» **Task to carry out**: Under this line are the records; write out word for word the part that begins at the line containing "Screenshot is 1024x1366." and ends at the line containing "Leaflet (410, 645)", and no more.

» **Data for processing**:
-- Opening Marker --

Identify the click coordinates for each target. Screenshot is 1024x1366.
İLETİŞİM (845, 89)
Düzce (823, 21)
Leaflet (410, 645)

-- Closing Marker --
-- Opening Marker --

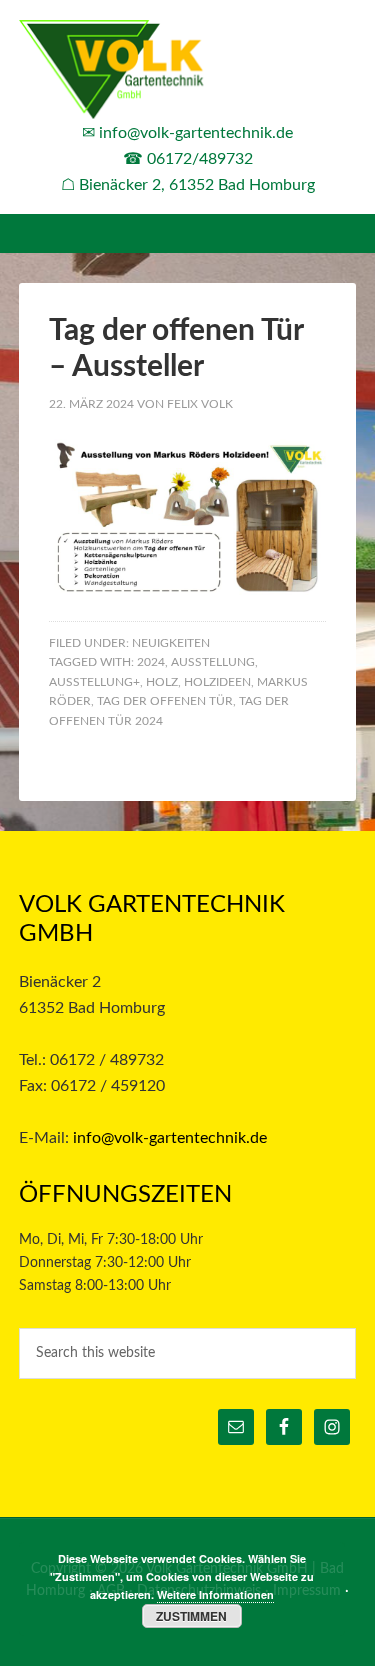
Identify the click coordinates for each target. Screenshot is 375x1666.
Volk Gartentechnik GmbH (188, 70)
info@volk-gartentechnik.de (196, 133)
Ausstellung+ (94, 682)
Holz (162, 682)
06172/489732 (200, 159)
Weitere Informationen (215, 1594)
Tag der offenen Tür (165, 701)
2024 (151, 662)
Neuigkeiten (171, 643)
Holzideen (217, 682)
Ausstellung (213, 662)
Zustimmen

-- Closing Marker --
-- Opening Marker --

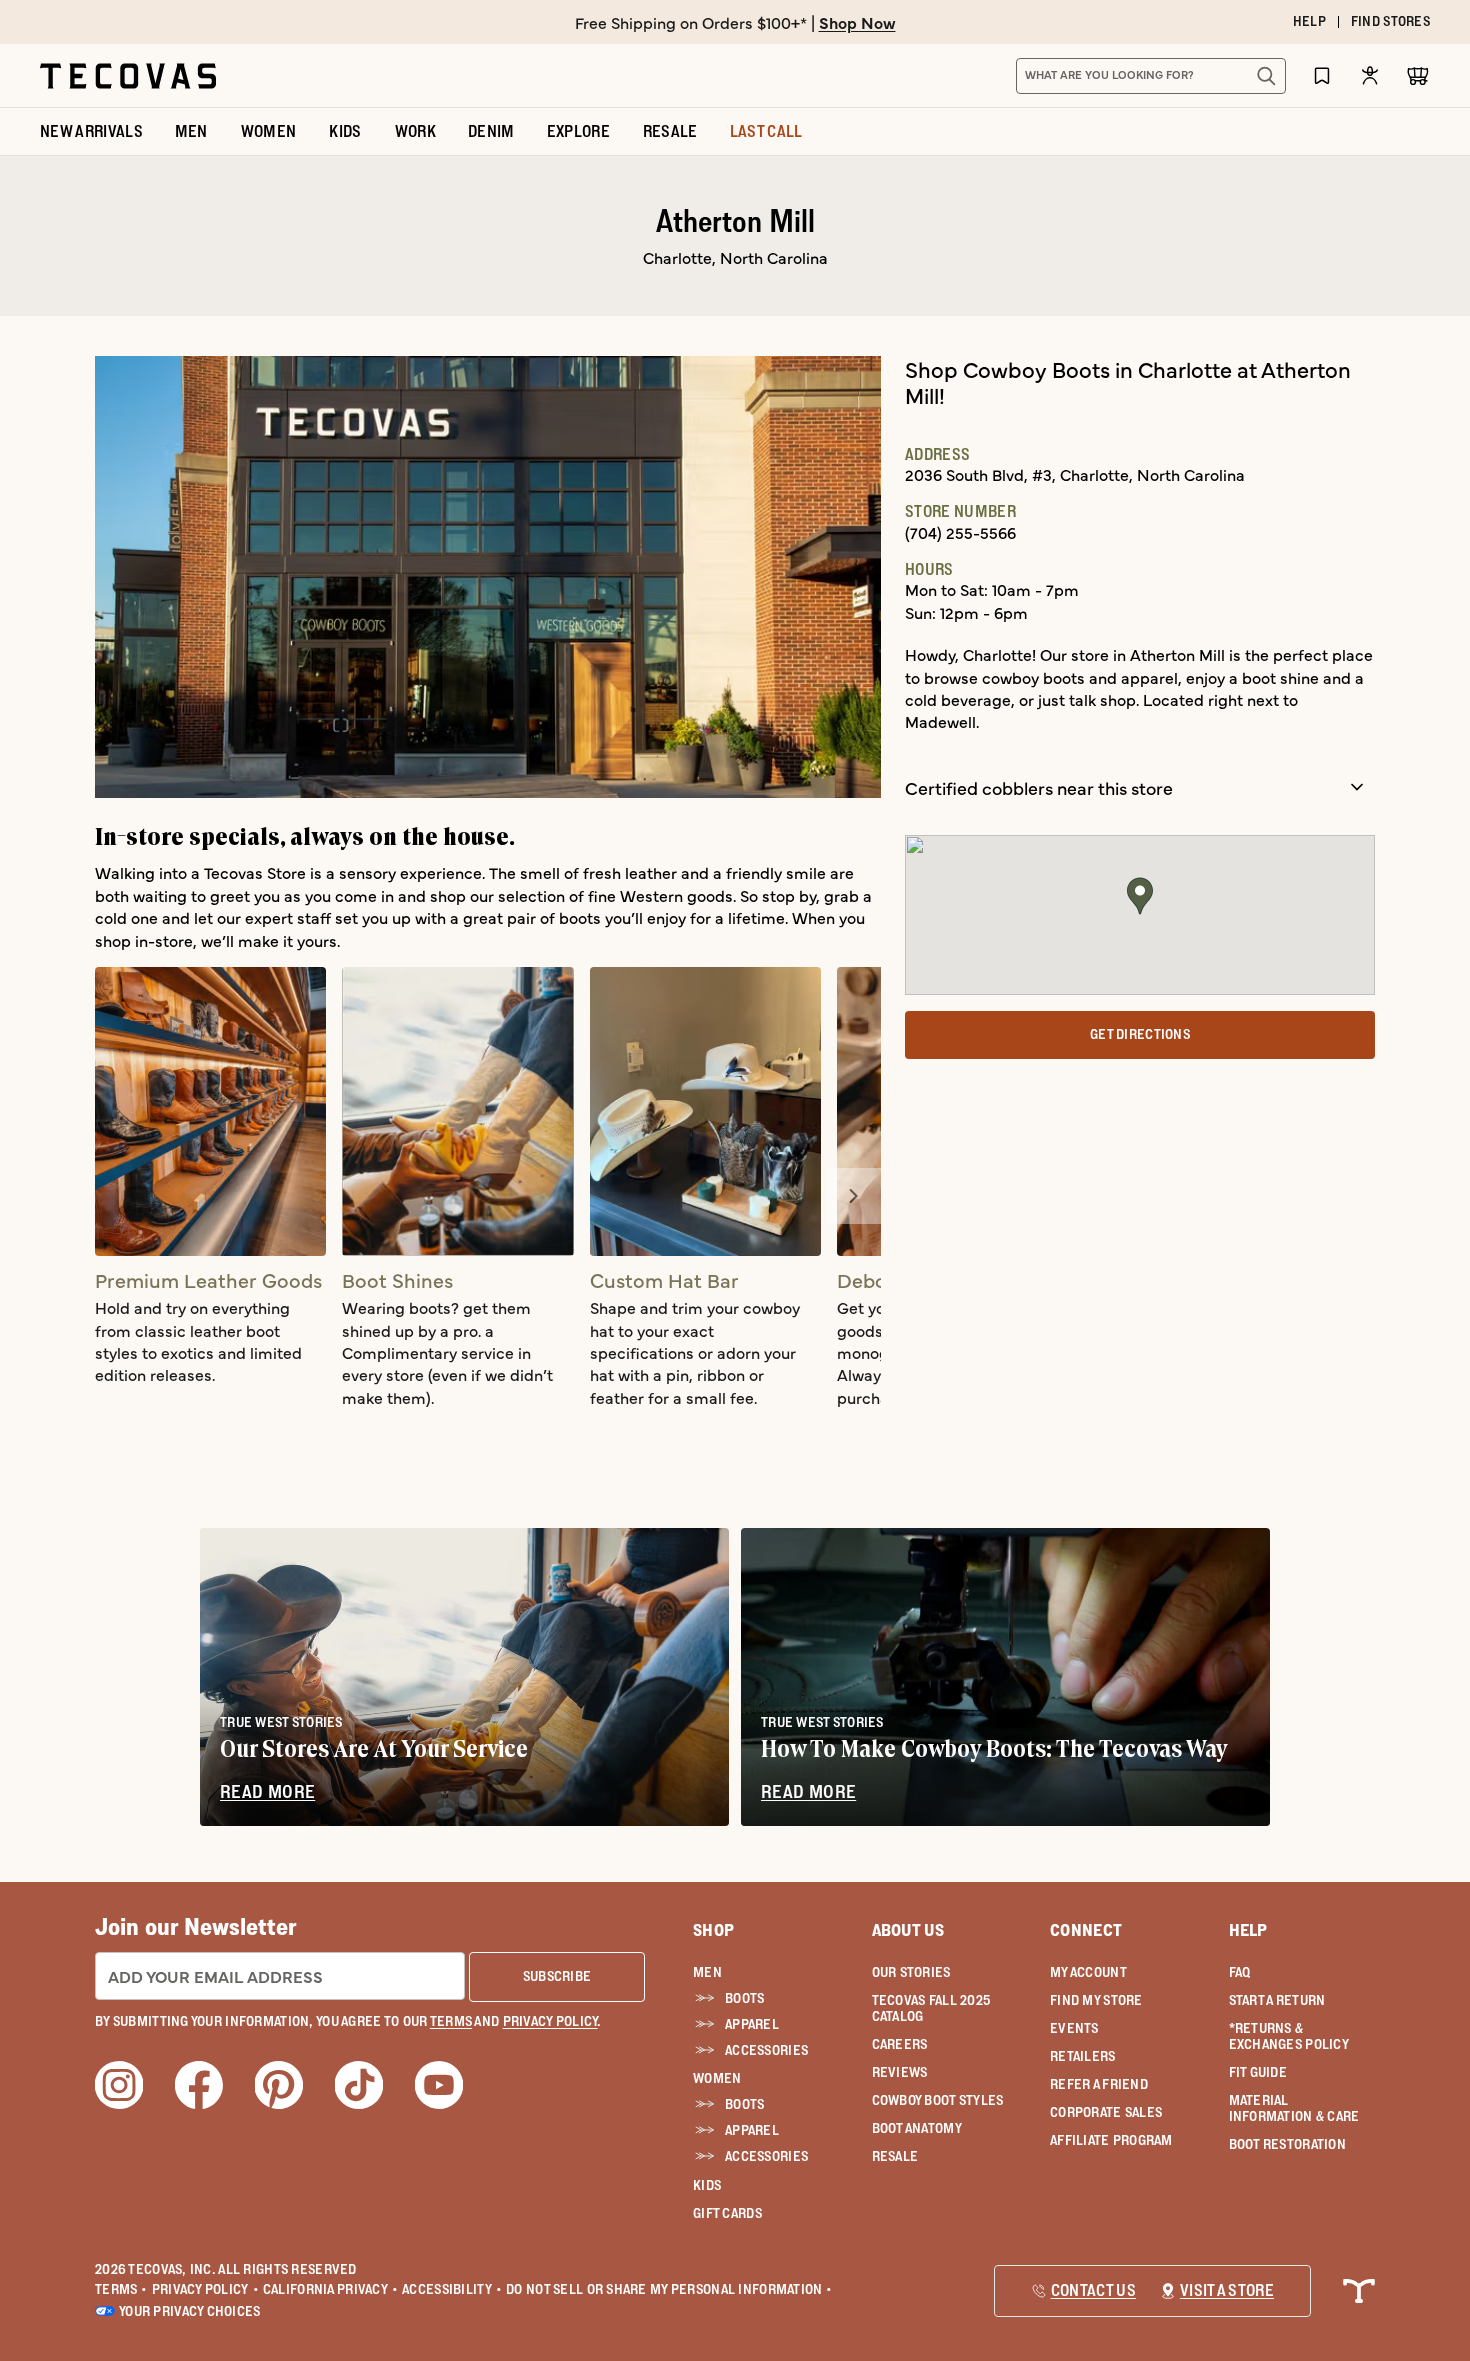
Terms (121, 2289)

-- Closing Marker --

» **Finished task**:
Identify the click coordinates for each target. Screenshot is 1024x1366.
İLETİŞİM (845, 89)
Düzce (823, 21)
Leaflet (410, 645)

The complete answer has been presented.